On and upbeat note. I spent today and yesterday teaching art techniques to a wonderful gal who flew here to attend my class. It is a great confidence booster to know that I'm ok. Ok enough that someone else would fly in to learn from me. So it does help to have something else in your life that is "greater" than the diabetes, something else to focus on, worry about, stress over. I think it's the best thing I ever did. So, for the past 48 hours, I've escaped once again into my "other" world. It's something everyone should do.

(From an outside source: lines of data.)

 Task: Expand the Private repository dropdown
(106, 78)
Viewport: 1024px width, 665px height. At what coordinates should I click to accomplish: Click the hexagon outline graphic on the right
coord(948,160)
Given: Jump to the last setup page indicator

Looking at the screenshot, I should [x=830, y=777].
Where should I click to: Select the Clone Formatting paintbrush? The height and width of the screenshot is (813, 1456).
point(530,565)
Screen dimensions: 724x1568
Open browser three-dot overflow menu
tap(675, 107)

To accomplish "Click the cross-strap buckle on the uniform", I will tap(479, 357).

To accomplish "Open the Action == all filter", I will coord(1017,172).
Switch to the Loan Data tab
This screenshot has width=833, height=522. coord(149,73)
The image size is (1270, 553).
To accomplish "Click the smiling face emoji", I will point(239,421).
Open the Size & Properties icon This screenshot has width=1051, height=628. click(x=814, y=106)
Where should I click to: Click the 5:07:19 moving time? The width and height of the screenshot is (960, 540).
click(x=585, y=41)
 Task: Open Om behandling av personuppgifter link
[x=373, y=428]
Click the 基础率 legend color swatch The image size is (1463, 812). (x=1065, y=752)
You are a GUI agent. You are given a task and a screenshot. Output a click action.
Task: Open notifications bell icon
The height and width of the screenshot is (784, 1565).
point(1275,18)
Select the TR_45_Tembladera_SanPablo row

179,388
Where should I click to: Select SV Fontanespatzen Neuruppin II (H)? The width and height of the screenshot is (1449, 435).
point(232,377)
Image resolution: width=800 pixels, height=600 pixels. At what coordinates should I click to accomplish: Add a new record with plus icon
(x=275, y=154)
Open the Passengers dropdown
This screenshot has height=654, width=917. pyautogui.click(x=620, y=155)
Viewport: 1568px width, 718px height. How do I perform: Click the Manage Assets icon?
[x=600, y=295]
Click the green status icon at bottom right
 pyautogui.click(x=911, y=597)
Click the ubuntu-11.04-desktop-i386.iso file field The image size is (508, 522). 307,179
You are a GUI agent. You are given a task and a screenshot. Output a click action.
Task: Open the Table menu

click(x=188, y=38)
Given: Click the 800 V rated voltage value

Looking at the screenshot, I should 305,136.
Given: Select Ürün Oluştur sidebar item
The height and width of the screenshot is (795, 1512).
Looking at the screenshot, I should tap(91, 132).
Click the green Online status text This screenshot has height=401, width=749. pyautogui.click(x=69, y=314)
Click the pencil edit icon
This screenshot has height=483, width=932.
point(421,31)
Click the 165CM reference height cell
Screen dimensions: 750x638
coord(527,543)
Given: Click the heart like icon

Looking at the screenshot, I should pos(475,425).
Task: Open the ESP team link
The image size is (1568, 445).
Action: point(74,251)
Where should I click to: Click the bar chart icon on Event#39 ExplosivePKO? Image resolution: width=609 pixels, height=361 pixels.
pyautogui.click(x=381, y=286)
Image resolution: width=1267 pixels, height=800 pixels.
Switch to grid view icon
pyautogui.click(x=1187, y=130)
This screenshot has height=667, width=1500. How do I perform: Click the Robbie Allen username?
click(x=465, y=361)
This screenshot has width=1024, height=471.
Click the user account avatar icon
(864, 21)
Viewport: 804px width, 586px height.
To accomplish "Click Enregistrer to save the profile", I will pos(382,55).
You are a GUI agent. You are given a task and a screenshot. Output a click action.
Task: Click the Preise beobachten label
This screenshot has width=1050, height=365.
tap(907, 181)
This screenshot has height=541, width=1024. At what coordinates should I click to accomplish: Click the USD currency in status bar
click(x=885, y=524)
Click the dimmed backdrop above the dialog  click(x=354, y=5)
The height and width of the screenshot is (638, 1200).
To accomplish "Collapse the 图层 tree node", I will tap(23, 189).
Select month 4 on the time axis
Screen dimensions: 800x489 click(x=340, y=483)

the therapist I spoke with said this....

you need to find a goal in your life. That can be to get a job, to get a career, to volunteer, to have a hobby, to work for a cause. The goal is to get you something else to focus on. Something that you can devote your attention to. That way the diabetes isn't the only thing in your life.

Really good advice, huh?

But know that it took me 5 whole, long, endless years to agree with her and get myself to where I am today.

And it doesn't mean that I don't check every morning to see if he is still breathing. Or that when he falls asleep on the sofa - I don't worry about if he will be able to wake up....or is he in a coma?

It just puts something else in my life for me to think about as well. And that helps!

DW

2 comments:

ady said...

I do not want to scare you, but even the path to dialysis is not easy. He needs a fistula (connecting a vein with an artery; it starts low near the hand of the left arm, to be moved up higher if this one is dead, and upper again, and then the right arm and then the leg and...). I had no idea that I will have to see this Dr (specialist in blood vessel surgery) many times. It's an outpatient surgery, but it's a surgery with full anesthesia. The problem is that it takes 3 to 4 months for the fistula to "mature" for them to be able to use it. Which means, they may have to put a caterer in the hart artery, (another surgery), if his kidney is bad. If the kidney is bad, the potassium gets very high and puts the heart at risk. The hart caterer is very prone to infections, no shower allowed, so you will have to wash his hair in the kitchen sink, as I did, or send him to the barber shop. No fun at all. The way he sleeps is the toxins buildup. He should do less insulin too. I know it's nothing you can do or control, I am just talking aloud, because I know you like to know what to expect. I am there with you and hope he will go to see a kidney specialist soon. A GP is not enough.

Neil Curtis said...

This is not a diet I would eat as a type 1 diabetic

a can of clam chowder
turkey sandwich and fries from Chilis
ham, egg and cheese bagel
chocolate dove candy
ham egg and cheese sandwich
potato chips
I would get rid of the ham, the bagel the fries and the clam chowder. Never touch the stuff and never will. I have been type one for forty years and pretty much figured out what to avoid.